Another lull followed, forcing her to take movie and television scraps, like a small part on “Fantasy Island.” In the mid-1980s, however, she emerged victorious as the fast-talking model turned private eye Maddie Hayes on the hit ABC series “Moonlighting.” Four years later the dream soured again, when “Moonlighting” ended amid reports of unmanageable backstage infighting between her and her co-star, Bruce Willis. She rebounded in the mid-1990s as the wisecracking actress at the center of the CBS sitcom “Cybill,” but now finds herself playing, for the most part, secondary roles.
The woman who survived such tumult seems philosophical about her place in Hollywood. “One of the things that really changed for me in my life is that I’ve learned how to be a guest star,” she said. “It’s like, ‘Oh, yeah. I remember being the lead on a show and the guest stars having to be the last person shot.’ Do you understand what I’m saying? This has been a real learning curve, a growing-up process. But I’m happy to have a job.”
When she’s not working she studies with acting and vocal coaches. “It’s my continuing education, what I consider to be a kind of master class situation,” said Ms.
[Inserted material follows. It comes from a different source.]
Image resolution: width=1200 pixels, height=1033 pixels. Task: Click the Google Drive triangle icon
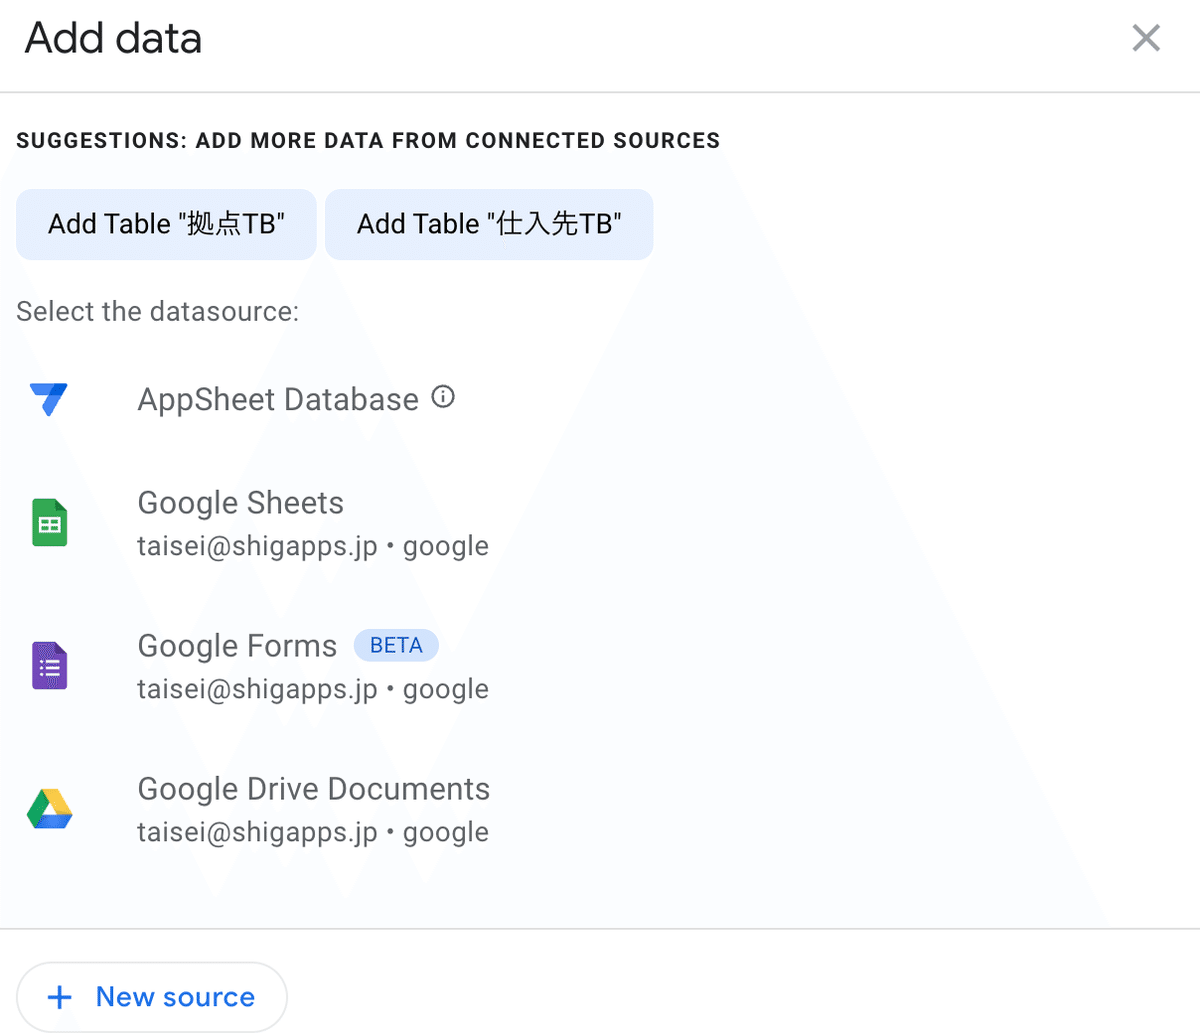pos(49,809)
Shepherd, who grew up singing in a church choir, started taking voice lessons at 16 and has recorded 11 albums.
In her mind age has presented her with opportunities that were once out of reach. “What I’m trying to say about being beautiful,” she said, “is that there’s an element of it that can cause you to be emotionally underdeveloped. People do things for you, doors will open because you’re beautiful. It was like I took off on this airplane in 1968 and just flew into world fame. There were a lot of times in between where I just didn’t get a chance to grow and learn.”